Fast jedes Jahr werden gerade zum Weihnachtsfest Umfragen gestartet, was sich die Menschen am meisten wünschen. Immer wieder werden genannt: Frieden, Geborgenheit in der Familie, Ruhe und Stille, Zeit zur Besinnung und in diesem Jahr sicher auch ein Ende des Auf und Ab der Corona Situation. Das alles sind berechtigte Wünsche, in Frieden sein zu können, diesen Frieden in der Gemeinschaft der nächs-ten Angehörigen zu erleben und in Ruhe und Gelassenheit miteinander feiern zu können.
Doch um das zu erreichen, wäre es vielleicht ratsam schon vorher anzufangen, miteinander zu sprechen, Zeit füreinander zu haben, um die Fragen und Spannungen, die es nun einmal zwischen Menschen gibt, zu lösen und aufzuarbeiten. Das braucht Zeit und Geduld, viel Feingefühl und viel Verständnis füreinander. Und das ist ein mühsamer Weg, der einen langen Atem braucht.
Nun ist der Advent, den wir in diesem Monat beginnen, eine ausgesprochene Zeit des langen Atems, des Wartens. Der Gottesdienst des ersten Advents weist uns besonders darauf hin. Ja, zunächst warten wir auf Weihnachten, das Kommen Gottes in unsere Welt. Dann lenkt das Evangelium des ersten Advents unseren Blick auf das endgültige Kommen Jesu am Ende der Geschichte, wo diese Welt an ihr Ziel kommt, dass Gott alles in allem sei.
Da hinein empfiehlt das Evangelium, »zu wachen und zu beten«. Wachen, das heißt, ohne Ängstlichkeit, doch mit großer Aufmerksamkeit die Stationen meines Lebens und unserer Welt zu sehen, um die Spuren Gottes nicht zu übersehen, wo und wann sie sich zeigen. Und beten, das heißt doch, sich immer wieder neu in die Haltung Jesu hineinzudenken. Sein Handeln, sein Denken, seine Worte in sich zu vergegenwärtigen, um so hineinzuwachsen in die Haltung seines Lebens. Wachen und Beten ist die adventliche Haltung! Aber wie komme ich zu einer solchen Haltung? Oder anders gefragt: Wie kann ich mich in diese Haltung einüben? Ein erster Schritt kann sein: Mut zur Langsamkeit! Die Erfahrung zeigt: Hektik im Alltag führt nicht zu mehr Zeit, sondern zu mehr Fehlern und innerer Leere. Vieles liegt nicht an der Zeit, sondern an den eigenen Erwartungen, was ich noch alles möglichst gleichzeitig schaffen will. Sich bewusst eine Zeit gönnen, ohne auf die Uhr zu schauen, und das Leben betrachten.

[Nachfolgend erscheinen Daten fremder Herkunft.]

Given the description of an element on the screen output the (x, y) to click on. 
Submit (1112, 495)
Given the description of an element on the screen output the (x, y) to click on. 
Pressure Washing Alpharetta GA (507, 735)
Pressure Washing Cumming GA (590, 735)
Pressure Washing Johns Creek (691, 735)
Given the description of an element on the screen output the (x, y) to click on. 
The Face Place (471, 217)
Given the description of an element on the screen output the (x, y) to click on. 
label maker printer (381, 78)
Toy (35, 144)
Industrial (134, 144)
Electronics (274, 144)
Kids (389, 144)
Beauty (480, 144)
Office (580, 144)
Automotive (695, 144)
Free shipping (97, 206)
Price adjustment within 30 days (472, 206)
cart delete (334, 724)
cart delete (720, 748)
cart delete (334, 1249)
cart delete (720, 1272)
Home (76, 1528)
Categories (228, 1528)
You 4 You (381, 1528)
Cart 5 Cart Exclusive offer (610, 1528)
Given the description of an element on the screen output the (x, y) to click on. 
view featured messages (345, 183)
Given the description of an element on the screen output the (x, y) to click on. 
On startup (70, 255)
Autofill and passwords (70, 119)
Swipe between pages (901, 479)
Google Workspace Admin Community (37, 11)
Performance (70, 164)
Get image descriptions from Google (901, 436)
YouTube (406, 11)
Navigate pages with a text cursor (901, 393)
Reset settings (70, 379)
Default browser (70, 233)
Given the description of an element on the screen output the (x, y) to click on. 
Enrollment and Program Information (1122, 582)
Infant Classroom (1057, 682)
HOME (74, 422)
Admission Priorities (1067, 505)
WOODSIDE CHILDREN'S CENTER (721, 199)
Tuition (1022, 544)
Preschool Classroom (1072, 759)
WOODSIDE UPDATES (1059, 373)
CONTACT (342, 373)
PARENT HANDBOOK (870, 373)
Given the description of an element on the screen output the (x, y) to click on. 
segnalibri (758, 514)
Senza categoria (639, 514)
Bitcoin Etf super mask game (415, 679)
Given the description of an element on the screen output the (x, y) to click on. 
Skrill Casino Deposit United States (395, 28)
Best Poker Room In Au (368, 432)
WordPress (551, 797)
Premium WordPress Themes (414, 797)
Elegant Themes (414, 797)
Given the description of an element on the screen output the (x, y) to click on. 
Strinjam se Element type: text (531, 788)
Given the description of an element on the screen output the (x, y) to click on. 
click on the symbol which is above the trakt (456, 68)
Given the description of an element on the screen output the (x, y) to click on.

Ein zweiter Schritt: sich Zeit nehmen zu echter Begegnung! Wenn Sie am Adventssamstag in eine Innenstadt fahren und durch die Fußgängerzone gehen, haben Sie vielleicht unzählig viele Menschen gesehen, aber sind keinem so richtig begegnet. Überlegen Sie, für welchen Menschen Sie sich besondere Zeit nehmen wollen. Das können Sie dann als Geschenk des Tages im Herzen bewahren.
Ein dritter Schritt: Zeit für sich selbst finden! Vieles muss getan werden, gewiss. Nur muss wirklich alles sein? Behindern uns nicht manchmal die eigenen zu hohen Erwartungen? Immer mehr in immer weniger Zeit zu tun, führt in eine Sackgasse. Nicht beschleunigen, sondern entschleunigen ist jetzt angezeigt. Das, was ich gerade jetzt tun muss, ganz bewusst tun. Dann aber auch den Mut haben, Pausen einzulegen und nicht jede Sekunde des Tages zu verplanen. Auch wenn es sich jetzt komisch anhört: Ständige Geschäftigkeit kann auch eine Flucht vor dem eigenen Ich sein. Arbeit kann zur Ausrede verkommen, um mir selbst nicht zu begegnen. Gönnen Sie sich selbst. Sie sind mehr wert als nur das, was Sie leisten.
In diesem Sinne ist dann die Adventszeit, die Zeit des Wartens, Wachens und Betens keine unnütze Zeit, in der man nichts tut. Es ist eine Zeit höchster Aufmerksamkeit, um das Entscheidende unseres Lebens nicht zu versäumen. In diesem Sinn wünsche ich uns allen eine gute und gesegnete Adventszeit!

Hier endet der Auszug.